There are several reasons why a maker chooses to forge a blade rather than make one by the methods generally referred to as Stock Removal. Some forge simply because they enjoy learning and practicing one aspect of the art of the blacksmith.

Availability of desired material: A maker may not be able to obtain the metal of his choice in the dimensions he can work with, for some forging is the only way to be able get the metal in the dimensions and condition he wants.

Forging can conserve time and materials: Some materials are expensive and the stock removal method leaves a lot of steel lying on the floor of the makers shop along with the cost of time and other materials. Forging for high production without wasting materials and saving time are well documented, the ABS has some demonstrations where makers can complete a forged blade including hardening, tempering, completing the blade and adding a handle in less than an hour.

Forging for the beauty of Damascus: Naturally if a maker wants to make art knives using Damascus steel he can buy it from one of many makers who make it for sale or make his own. If he chooses to make his own he enters in to a realm with a lot of room for individual expression and creativity.

The legends of the performance qualities of the forged blade: is another reason some of us chose to forge Steel. Greatest of these legends in my book is the story of King Arthur and Excalibur. The quest for performance in the realm of the forged blade is the realm I chose to pursue and have for sought for most of my life we have invested over $70,000 in the development of the following heat treating methods. All of them may not be necessary for your desired performance level of your blades, therefor I suggest that you try what you can, test the performance qualities of your blades and make your decisions based upon your personal testing.

                          Our Heat Treating methods for forged 52100& 5160

A reader asked me to explain the heat treating methods we use when we seek the High Endurance Performance Knife. Rather than repeat what I have written in the past about forging, I will answer his question starting with one of our blades after it has been forged to the desired shape at low temperature starting with a 6 ? inch round bar of high quality 52100 steel resulting in a high rate of reduction by forging.

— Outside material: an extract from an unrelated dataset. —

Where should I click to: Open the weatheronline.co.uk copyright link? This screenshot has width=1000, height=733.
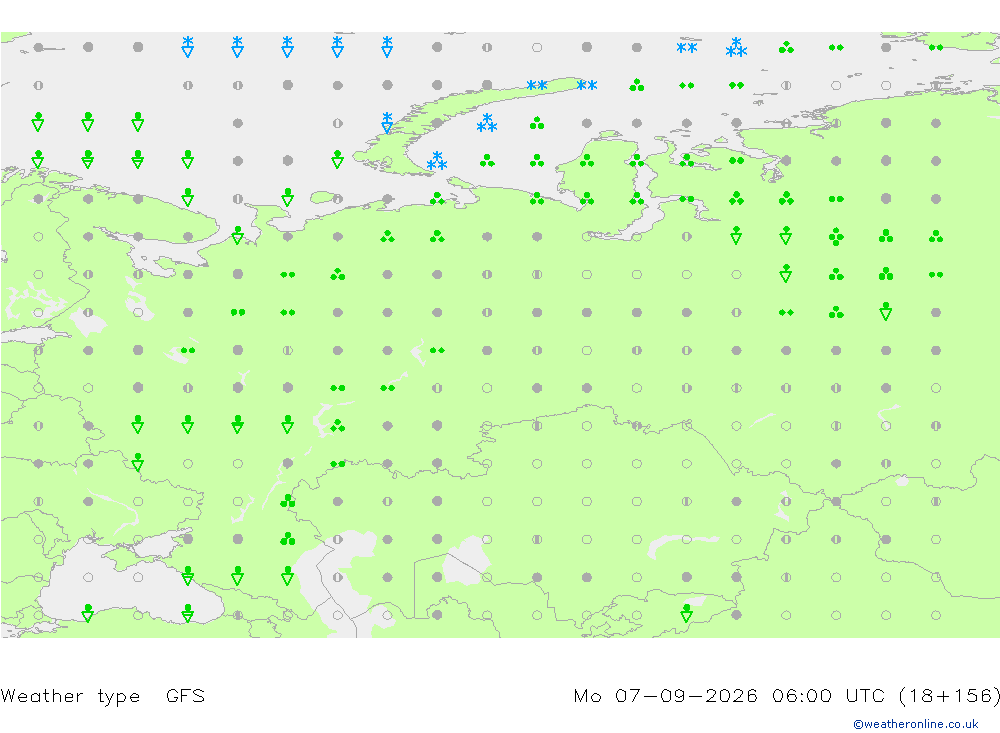(915, 723)
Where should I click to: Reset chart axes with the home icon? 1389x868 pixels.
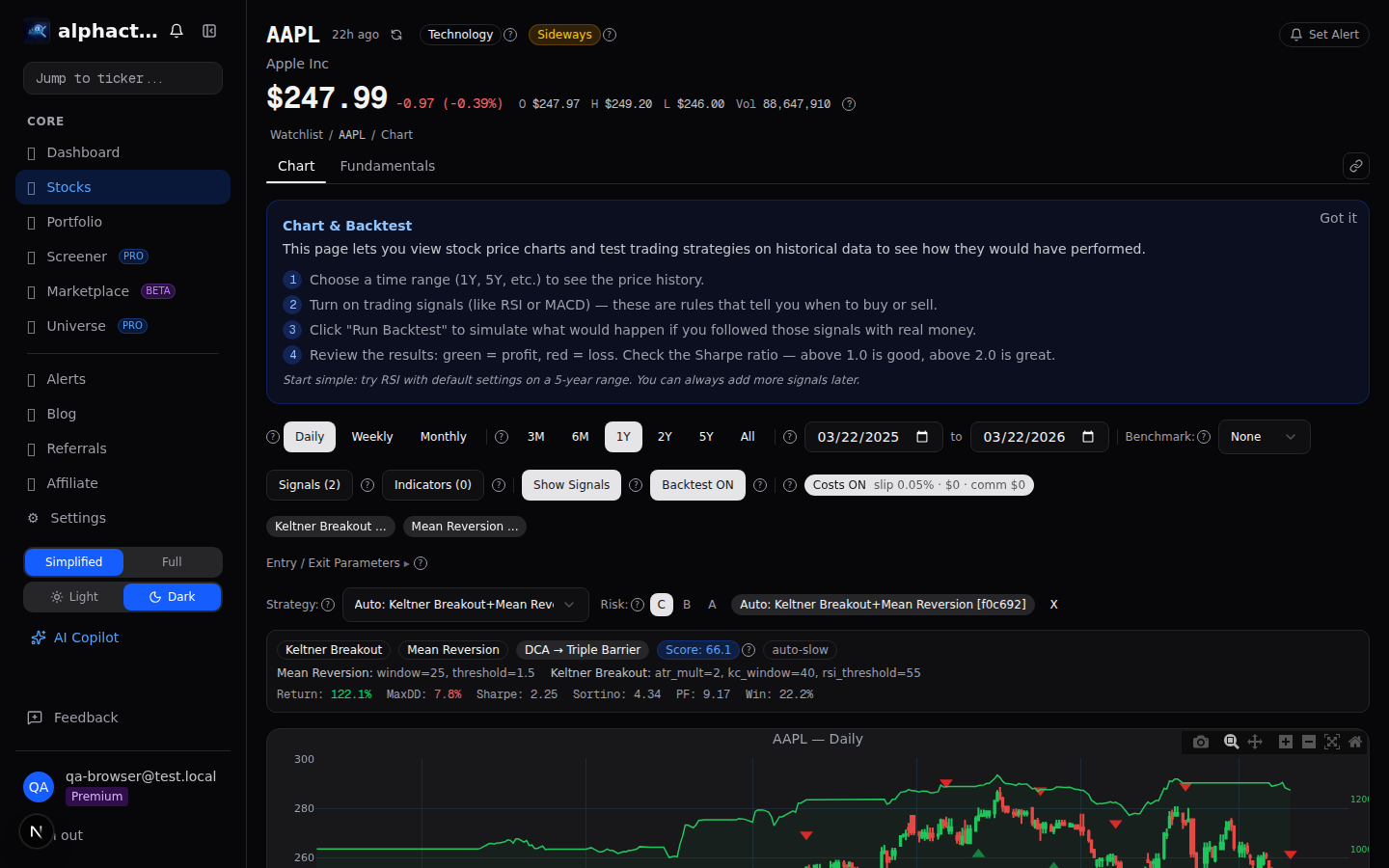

Our performance testing indicates these methods work well with material that knows a high rate of reduction by forging at low temp. 1625 to about 1400 f.  we quit forging when the steel does not move readily under the hammer. (You can predict 1625 f. when your steel is nonmagnetic and the slag that comes off of the blade while forging is either nonexistent or very fine like powder snow). I believe some of the following methods can also improve the performance qualities for the blades of some stock removal makers. You can try them if you wish, I suggest you test your experimental blades and compare them with your standard methods and see for yourself how well they work for you.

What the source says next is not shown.